*** Input records ***
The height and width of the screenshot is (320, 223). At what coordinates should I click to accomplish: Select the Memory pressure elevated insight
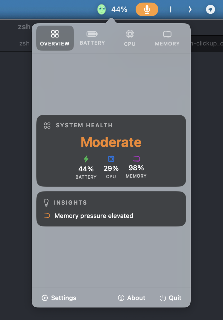[94, 216]
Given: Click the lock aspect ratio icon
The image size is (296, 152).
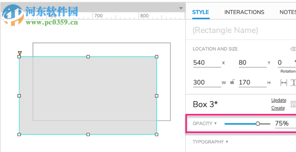Looking at the screenshot, I should 232,82.

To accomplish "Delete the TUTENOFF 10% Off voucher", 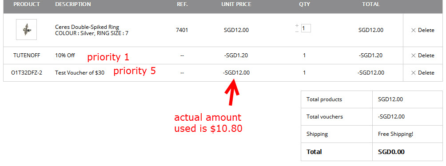I will 422,55.
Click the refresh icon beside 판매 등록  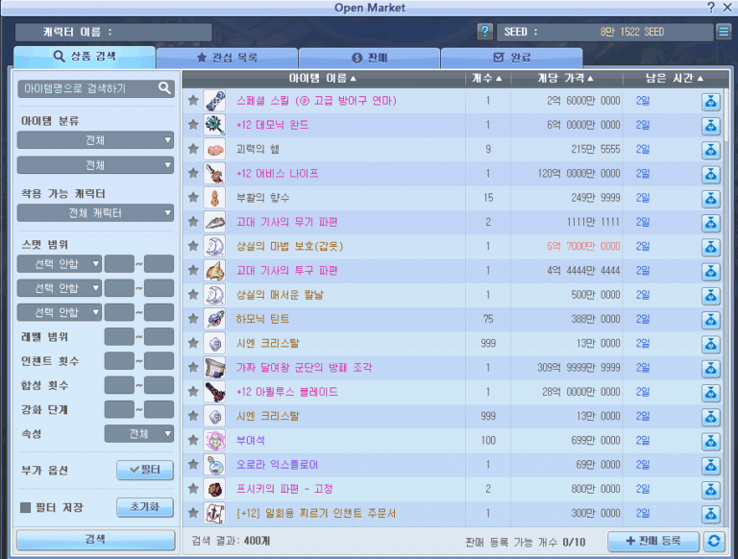pos(713,541)
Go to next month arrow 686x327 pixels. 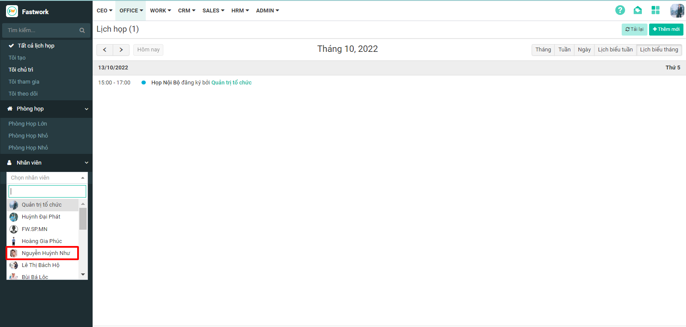(121, 50)
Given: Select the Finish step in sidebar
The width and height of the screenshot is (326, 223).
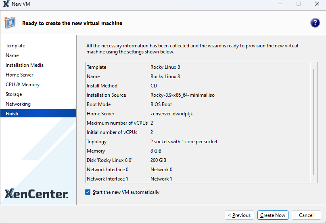Looking at the screenshot, I should pyautogui.click(x=12, y=114).
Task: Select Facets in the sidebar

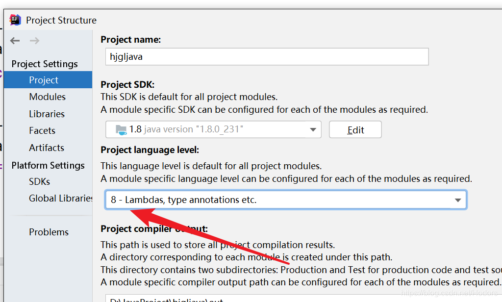Action: point(42,130)
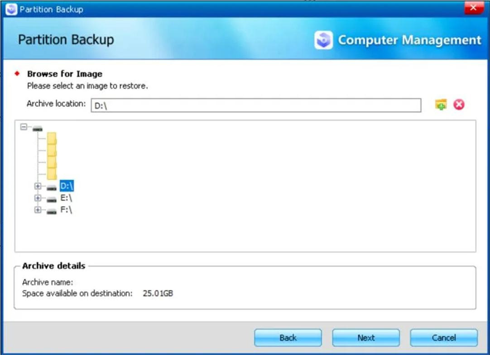
Task: Expand the D:\ drive node
Action: (38, 185)
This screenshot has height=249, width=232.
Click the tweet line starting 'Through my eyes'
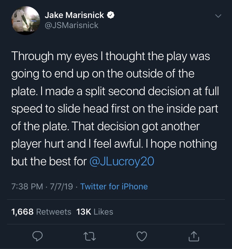(111, 56)
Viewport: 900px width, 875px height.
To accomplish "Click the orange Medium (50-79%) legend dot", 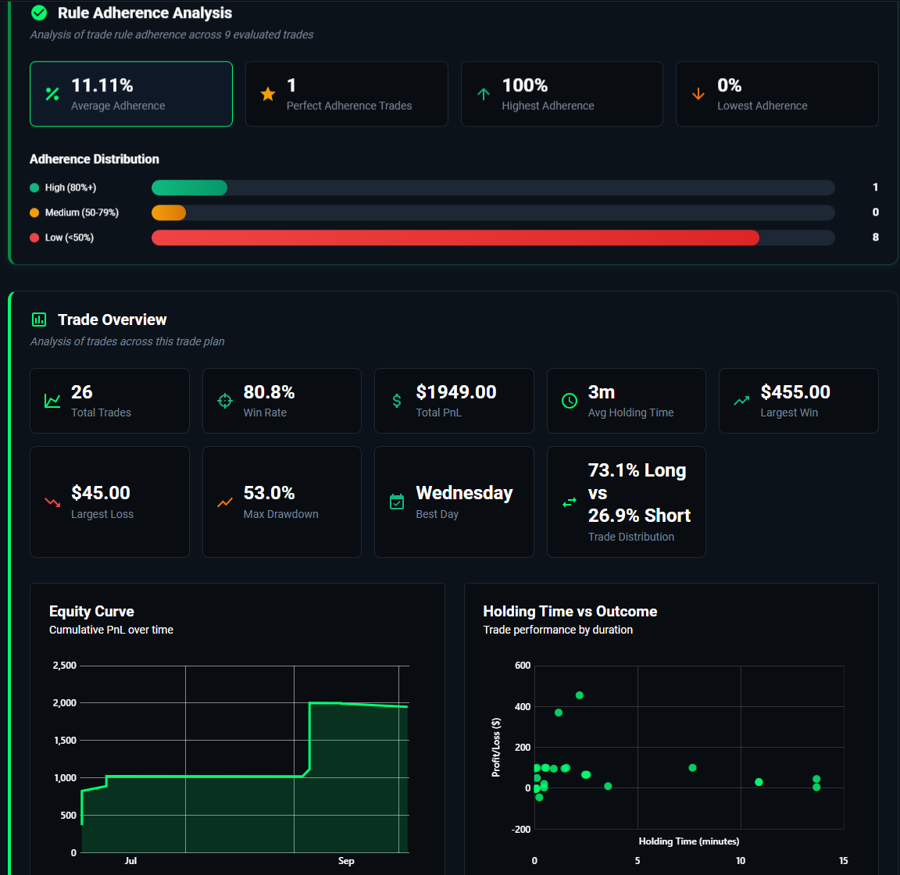I will pyautogui.click(x=34, y=213).
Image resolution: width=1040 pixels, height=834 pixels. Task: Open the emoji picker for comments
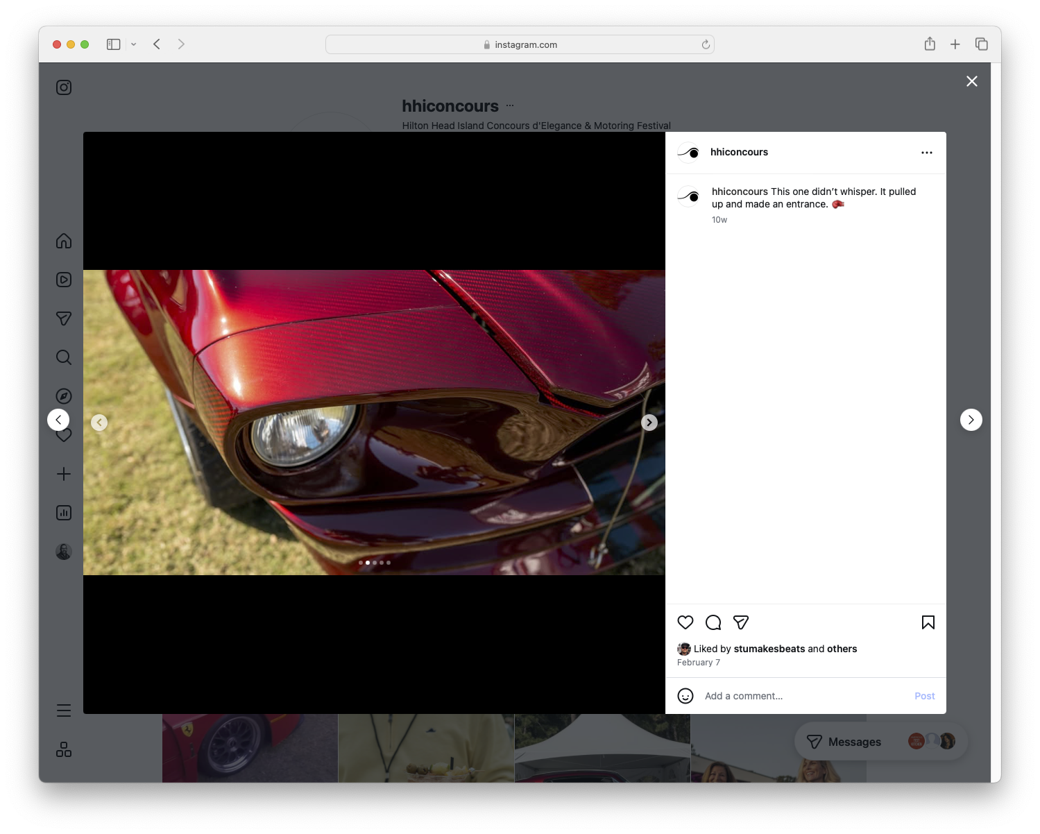click(685, 696)
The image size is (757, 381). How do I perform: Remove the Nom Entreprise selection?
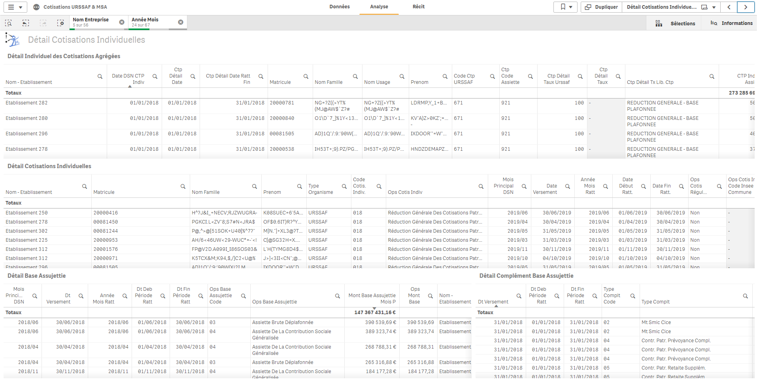[x=122, y=22]

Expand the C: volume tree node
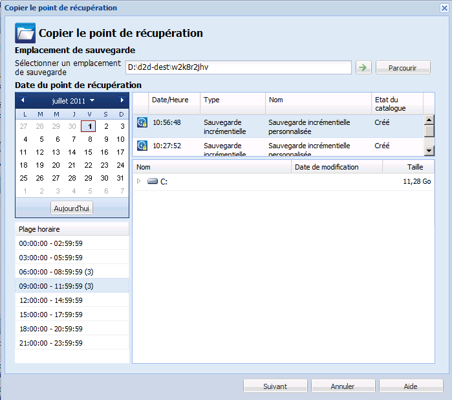click(x=138, y=182)
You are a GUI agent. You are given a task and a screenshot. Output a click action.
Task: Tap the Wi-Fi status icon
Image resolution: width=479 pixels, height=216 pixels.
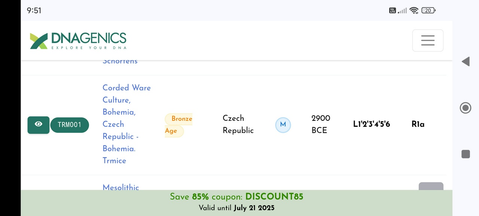tap(414, 11)
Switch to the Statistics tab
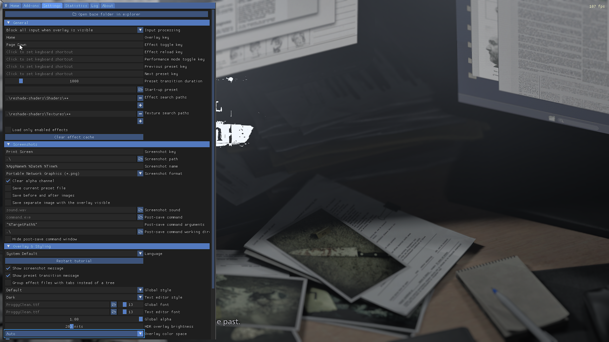 tap(76, 6)
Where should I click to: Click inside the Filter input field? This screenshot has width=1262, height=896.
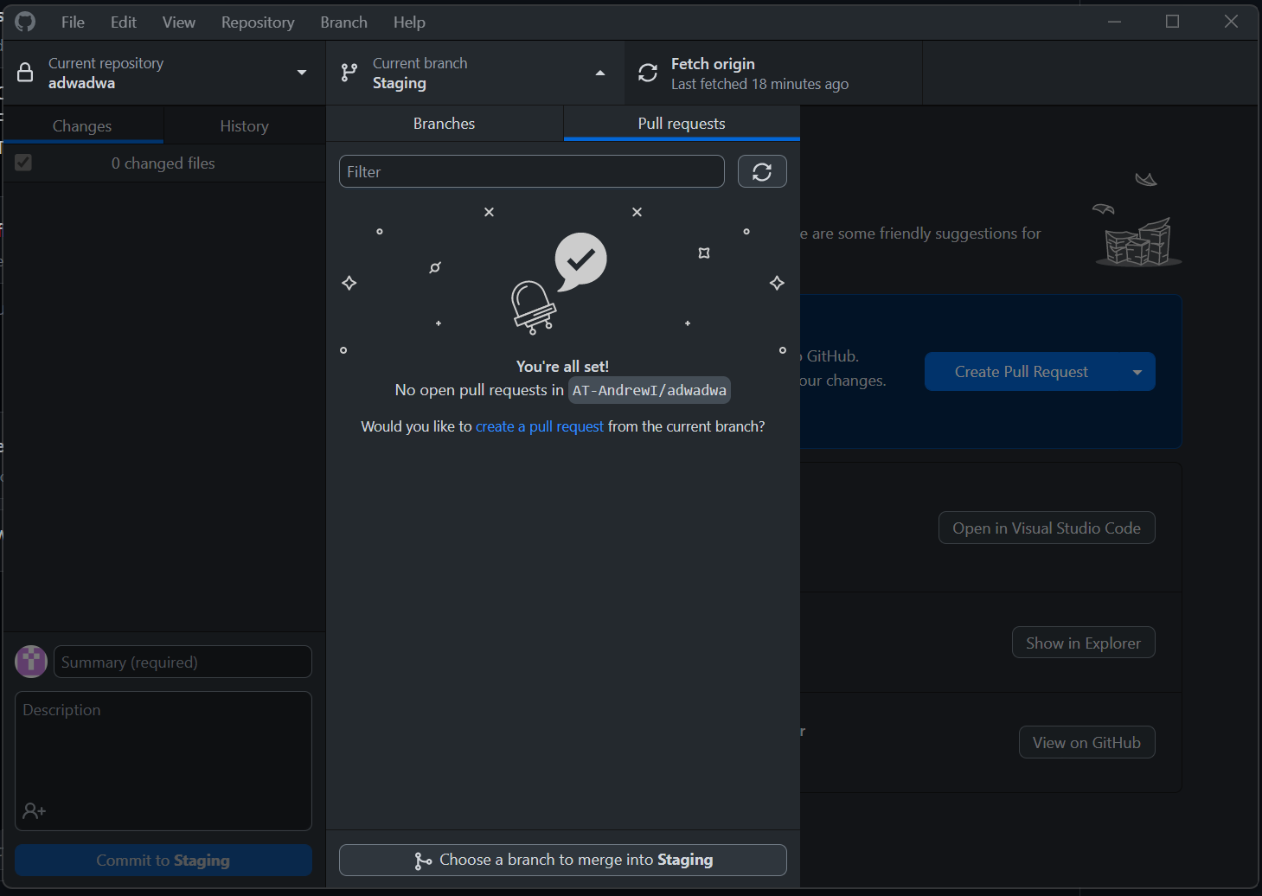pyautogui.click(x=531, y=171)
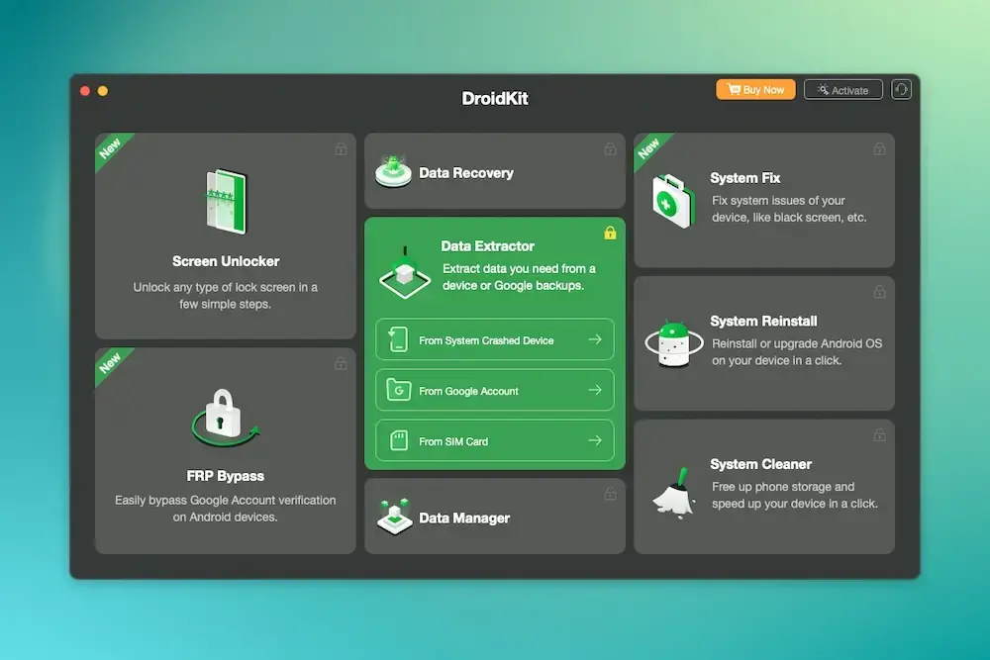Click the Activate button
The width and height of the screenshot is (990, 660).
[842, 89]
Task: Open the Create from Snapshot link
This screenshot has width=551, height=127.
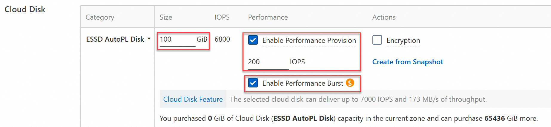Action: [x=407, y=62]
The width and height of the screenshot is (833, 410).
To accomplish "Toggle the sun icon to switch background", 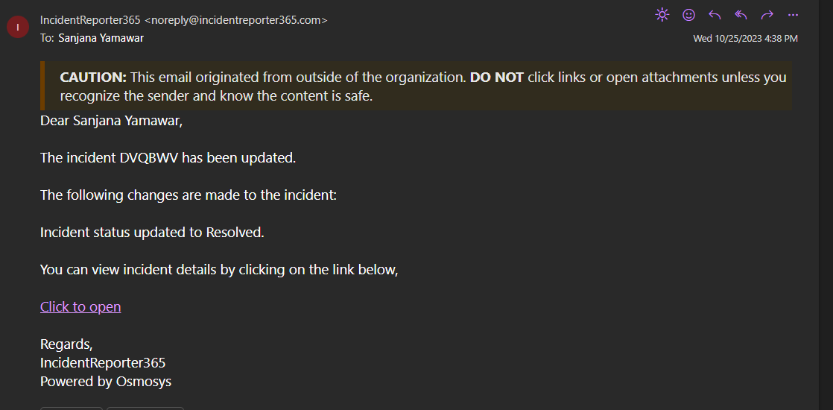I will pyautogui.click(x=662, y=15).
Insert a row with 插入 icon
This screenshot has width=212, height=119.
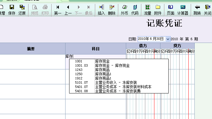[101, 10]
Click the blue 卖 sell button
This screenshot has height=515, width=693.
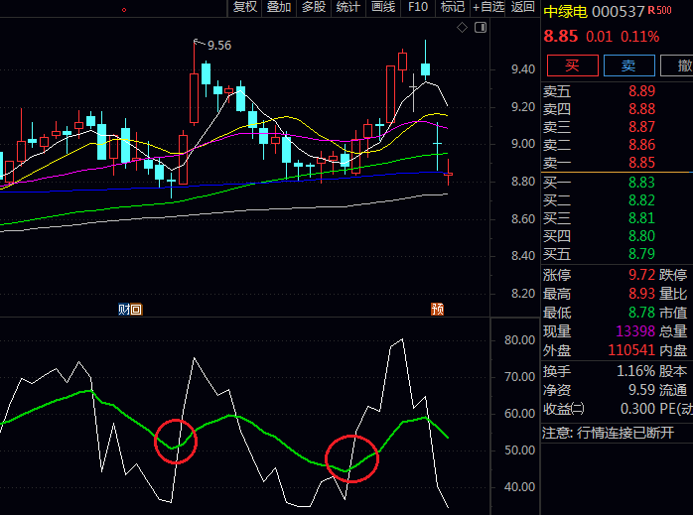click(x=627, y=65)

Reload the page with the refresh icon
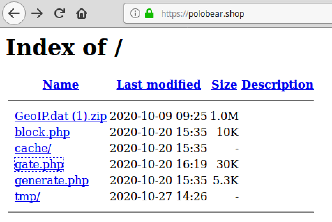tap(59, 13)
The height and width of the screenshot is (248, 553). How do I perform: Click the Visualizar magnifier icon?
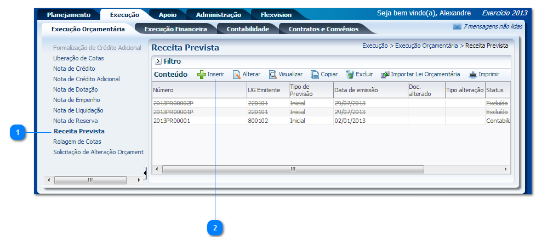[x=272, y=75]
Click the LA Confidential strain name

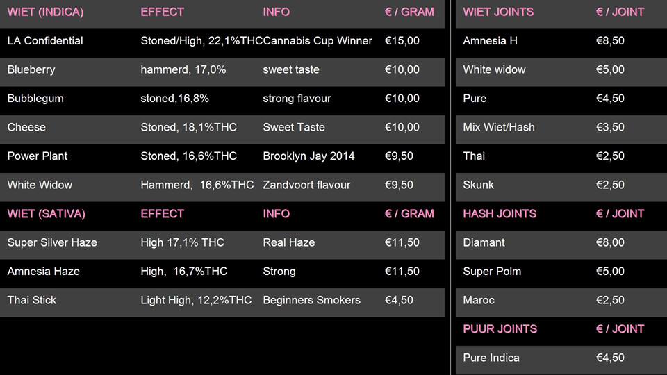click(45, 41)
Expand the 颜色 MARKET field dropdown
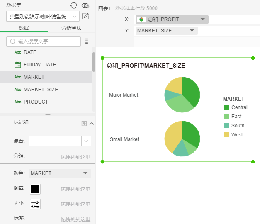 tap(85, 173)
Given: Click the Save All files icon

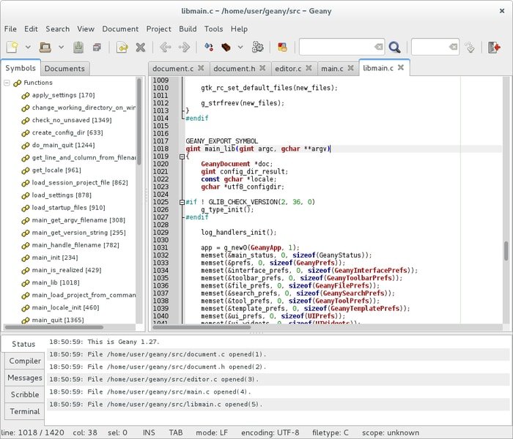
*** End of Input records ***
- [Your assignment] Copy out exactly the lines between the line that contains "Click the LA Confidential strain name" and the last line of the records, both ends included; leave out every picture.

- [Output below]
Click the LA Confidential strain name

click(45, 41)
Expand the 颜色 MARKET field dropdown
 tap(85, 173)
Given: Click the Save All files icon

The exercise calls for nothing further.